About this exercise:
Please count the lines in the data below that mention the word "scrollbar", then give only the total.

Extracted information:
=== Section Start ===

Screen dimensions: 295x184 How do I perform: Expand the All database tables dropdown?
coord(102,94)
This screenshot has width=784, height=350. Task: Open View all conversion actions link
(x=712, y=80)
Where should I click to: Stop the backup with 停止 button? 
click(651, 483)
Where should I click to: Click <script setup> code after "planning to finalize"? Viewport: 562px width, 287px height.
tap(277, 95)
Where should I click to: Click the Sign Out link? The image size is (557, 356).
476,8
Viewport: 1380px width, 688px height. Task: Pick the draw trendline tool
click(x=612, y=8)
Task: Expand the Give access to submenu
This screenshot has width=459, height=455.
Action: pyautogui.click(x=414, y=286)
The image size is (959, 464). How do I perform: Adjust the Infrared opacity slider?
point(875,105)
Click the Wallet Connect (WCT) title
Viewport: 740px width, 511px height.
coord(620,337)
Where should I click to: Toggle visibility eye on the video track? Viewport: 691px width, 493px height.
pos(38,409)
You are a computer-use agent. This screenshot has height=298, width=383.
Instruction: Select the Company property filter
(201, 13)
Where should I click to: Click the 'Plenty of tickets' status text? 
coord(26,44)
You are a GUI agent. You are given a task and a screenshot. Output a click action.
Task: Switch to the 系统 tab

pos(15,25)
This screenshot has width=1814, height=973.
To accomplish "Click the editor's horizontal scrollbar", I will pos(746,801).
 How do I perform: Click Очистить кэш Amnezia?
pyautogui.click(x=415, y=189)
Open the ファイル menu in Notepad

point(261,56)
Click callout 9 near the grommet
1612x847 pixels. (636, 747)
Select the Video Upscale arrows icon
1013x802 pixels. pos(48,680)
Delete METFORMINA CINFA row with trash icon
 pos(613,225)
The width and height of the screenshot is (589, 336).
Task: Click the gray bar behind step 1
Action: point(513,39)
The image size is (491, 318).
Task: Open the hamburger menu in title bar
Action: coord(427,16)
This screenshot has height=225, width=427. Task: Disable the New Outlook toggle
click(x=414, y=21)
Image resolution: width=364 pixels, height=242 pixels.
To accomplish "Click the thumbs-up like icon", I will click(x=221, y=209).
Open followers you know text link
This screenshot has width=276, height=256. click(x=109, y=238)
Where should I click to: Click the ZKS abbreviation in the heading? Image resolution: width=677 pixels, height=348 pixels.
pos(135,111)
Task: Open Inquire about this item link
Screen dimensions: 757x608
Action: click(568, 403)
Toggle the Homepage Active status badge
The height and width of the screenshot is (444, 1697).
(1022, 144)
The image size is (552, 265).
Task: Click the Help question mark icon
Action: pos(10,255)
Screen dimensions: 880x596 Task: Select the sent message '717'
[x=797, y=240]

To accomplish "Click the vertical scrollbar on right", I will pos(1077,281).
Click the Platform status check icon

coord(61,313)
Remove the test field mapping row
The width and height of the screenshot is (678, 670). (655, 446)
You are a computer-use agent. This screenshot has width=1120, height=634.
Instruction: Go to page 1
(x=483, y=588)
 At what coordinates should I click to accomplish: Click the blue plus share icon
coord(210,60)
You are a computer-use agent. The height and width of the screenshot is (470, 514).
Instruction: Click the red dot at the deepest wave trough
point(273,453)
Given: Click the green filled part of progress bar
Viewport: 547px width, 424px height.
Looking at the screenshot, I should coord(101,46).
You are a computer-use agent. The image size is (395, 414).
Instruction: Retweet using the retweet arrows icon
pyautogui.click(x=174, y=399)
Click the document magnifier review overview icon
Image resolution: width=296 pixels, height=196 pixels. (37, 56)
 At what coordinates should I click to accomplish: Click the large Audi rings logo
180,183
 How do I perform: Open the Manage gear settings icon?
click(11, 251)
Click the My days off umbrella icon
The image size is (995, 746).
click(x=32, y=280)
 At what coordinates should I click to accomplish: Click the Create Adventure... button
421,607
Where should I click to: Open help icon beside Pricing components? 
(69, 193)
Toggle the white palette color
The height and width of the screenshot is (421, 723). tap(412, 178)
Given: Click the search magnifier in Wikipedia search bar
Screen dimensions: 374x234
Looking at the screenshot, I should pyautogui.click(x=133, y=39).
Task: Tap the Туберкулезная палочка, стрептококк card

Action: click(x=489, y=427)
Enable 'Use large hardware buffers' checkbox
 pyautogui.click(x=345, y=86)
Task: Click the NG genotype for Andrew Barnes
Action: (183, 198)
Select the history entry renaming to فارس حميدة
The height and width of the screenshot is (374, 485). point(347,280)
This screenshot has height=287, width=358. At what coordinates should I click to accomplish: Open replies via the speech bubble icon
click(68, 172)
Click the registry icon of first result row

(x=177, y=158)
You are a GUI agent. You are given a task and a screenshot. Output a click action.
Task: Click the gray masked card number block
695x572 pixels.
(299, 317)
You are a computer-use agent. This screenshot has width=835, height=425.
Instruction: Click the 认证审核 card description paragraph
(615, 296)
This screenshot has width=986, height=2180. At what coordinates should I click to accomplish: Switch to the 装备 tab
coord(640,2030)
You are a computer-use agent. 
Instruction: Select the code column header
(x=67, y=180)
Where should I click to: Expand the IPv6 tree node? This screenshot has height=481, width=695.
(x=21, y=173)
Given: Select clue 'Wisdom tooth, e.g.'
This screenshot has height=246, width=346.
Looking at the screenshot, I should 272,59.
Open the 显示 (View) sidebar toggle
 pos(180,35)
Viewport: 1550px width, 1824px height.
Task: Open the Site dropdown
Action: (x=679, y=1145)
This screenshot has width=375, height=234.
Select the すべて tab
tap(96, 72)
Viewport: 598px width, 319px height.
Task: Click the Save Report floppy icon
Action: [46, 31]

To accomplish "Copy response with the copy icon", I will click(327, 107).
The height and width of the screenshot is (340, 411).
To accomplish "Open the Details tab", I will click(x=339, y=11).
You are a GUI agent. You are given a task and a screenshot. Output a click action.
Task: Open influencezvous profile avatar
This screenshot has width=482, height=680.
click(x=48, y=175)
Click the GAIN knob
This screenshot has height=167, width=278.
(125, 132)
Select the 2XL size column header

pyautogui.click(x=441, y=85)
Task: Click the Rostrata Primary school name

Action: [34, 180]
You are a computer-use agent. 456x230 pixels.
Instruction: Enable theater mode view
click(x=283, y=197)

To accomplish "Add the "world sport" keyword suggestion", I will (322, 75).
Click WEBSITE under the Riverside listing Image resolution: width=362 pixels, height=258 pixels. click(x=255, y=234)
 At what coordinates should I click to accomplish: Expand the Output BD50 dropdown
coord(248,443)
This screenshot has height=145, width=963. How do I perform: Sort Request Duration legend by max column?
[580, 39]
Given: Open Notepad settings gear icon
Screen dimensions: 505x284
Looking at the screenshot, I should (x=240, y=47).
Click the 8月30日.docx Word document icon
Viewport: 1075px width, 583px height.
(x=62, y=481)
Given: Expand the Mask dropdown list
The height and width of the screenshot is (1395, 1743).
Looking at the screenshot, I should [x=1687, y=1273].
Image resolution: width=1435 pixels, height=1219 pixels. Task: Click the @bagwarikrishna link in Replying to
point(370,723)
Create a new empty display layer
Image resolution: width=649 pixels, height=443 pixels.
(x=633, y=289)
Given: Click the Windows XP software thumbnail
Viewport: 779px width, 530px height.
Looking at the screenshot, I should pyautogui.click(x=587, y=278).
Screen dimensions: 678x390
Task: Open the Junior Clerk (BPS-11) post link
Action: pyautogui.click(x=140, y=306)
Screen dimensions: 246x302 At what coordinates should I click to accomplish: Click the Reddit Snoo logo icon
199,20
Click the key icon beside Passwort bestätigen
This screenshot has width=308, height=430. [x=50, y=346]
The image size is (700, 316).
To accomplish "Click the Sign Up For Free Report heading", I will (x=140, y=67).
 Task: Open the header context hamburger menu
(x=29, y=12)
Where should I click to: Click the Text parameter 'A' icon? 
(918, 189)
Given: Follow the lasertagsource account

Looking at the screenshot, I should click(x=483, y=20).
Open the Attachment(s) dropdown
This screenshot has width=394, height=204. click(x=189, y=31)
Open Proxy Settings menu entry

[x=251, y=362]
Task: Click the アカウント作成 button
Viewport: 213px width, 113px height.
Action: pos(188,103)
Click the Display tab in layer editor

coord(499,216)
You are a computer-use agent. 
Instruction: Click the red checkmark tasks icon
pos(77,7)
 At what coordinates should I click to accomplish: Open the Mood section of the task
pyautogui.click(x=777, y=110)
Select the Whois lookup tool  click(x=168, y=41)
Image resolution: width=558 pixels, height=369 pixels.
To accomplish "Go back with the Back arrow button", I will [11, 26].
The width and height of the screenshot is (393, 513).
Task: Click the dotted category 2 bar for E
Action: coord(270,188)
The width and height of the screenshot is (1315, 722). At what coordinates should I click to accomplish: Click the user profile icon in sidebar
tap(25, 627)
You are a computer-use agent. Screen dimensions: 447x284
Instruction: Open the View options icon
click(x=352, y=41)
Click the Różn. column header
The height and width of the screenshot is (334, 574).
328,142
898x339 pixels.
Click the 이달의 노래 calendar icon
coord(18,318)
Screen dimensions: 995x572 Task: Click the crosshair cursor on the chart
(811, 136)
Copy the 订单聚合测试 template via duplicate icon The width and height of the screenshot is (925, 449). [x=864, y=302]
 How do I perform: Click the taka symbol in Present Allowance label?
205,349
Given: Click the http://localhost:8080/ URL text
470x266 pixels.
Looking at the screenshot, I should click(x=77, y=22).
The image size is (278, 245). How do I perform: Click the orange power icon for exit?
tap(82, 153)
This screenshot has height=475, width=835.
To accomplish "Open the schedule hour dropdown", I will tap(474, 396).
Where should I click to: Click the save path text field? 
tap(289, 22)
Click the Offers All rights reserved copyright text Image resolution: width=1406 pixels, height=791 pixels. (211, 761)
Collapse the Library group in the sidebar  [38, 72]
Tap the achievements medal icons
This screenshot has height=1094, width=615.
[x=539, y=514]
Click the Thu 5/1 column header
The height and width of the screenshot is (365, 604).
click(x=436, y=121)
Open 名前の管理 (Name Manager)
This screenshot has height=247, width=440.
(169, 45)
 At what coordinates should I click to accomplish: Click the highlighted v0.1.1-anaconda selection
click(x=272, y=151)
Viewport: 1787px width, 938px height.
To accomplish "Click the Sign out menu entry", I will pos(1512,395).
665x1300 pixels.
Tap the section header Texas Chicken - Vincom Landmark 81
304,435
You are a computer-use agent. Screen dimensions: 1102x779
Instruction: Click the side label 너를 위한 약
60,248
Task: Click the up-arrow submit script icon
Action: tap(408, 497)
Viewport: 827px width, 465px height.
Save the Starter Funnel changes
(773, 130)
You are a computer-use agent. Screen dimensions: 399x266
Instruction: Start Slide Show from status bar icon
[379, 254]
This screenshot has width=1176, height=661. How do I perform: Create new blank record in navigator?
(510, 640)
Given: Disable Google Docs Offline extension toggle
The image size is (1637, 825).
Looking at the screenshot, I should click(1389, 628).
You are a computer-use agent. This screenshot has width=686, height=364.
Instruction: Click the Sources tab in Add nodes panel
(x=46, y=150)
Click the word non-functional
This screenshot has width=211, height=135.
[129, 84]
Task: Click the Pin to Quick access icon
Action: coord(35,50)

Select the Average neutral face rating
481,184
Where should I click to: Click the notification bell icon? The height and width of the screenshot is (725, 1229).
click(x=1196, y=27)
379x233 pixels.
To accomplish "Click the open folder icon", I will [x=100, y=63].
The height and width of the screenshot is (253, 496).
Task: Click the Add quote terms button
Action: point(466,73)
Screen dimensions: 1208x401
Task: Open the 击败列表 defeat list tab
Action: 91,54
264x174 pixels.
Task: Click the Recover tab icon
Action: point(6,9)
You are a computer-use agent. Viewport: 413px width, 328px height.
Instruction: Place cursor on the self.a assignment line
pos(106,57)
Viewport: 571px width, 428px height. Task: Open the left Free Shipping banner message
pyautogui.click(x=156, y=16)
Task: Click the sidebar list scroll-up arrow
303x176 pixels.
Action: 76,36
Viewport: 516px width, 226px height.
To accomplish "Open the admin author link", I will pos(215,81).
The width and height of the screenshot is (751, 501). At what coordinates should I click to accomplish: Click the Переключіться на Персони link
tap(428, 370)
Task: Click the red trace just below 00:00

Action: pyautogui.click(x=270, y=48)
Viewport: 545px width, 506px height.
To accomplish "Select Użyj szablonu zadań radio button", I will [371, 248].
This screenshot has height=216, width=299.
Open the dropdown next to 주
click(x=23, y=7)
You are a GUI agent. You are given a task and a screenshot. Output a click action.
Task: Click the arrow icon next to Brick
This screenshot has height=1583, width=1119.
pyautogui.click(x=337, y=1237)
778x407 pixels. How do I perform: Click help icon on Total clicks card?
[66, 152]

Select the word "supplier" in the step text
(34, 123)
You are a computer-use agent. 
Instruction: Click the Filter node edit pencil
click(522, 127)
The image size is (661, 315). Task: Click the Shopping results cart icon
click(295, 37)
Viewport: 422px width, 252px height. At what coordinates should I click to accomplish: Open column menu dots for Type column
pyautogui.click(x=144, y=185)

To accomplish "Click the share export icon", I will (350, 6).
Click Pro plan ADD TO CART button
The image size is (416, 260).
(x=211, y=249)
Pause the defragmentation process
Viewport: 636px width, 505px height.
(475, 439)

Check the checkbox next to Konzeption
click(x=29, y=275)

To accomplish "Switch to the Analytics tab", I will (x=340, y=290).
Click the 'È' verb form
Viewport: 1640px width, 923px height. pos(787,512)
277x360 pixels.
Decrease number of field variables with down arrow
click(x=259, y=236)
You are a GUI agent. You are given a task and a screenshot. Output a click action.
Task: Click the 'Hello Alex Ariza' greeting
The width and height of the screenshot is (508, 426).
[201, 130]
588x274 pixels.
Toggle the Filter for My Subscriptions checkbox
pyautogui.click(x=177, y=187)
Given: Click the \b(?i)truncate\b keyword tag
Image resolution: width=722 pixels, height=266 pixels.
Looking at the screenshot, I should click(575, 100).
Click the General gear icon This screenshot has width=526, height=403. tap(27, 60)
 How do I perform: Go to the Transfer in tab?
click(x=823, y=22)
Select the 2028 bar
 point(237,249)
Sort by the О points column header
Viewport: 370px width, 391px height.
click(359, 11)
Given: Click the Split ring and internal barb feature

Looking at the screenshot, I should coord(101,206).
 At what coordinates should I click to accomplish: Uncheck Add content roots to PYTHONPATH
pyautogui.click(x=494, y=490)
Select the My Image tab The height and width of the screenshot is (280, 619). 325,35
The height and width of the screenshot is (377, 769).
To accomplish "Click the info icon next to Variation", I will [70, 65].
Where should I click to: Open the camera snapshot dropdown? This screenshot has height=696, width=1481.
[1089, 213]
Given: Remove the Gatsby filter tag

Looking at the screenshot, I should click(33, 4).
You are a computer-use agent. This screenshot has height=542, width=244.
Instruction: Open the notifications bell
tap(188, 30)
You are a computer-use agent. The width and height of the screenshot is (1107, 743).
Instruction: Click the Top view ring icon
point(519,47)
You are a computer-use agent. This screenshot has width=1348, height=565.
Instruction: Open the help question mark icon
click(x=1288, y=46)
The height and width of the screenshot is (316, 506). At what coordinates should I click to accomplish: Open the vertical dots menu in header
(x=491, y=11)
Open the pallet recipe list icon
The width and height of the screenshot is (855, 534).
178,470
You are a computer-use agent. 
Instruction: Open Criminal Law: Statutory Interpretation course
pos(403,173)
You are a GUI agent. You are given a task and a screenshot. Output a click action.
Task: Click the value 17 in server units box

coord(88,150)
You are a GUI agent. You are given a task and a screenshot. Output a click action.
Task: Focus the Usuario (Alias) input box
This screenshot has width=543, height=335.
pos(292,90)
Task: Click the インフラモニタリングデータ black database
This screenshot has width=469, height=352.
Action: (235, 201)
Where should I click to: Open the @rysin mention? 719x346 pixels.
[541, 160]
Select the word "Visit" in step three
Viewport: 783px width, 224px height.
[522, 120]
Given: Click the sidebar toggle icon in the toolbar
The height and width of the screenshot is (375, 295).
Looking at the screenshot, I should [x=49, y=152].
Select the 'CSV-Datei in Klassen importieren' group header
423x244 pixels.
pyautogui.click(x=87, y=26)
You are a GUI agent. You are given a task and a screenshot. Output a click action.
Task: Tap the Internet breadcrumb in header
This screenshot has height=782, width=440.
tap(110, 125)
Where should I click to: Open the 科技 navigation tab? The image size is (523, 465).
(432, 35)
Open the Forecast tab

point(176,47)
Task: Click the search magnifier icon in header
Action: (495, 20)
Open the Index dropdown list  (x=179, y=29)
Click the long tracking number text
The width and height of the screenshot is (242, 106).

=== Section End ===

Solution below:
2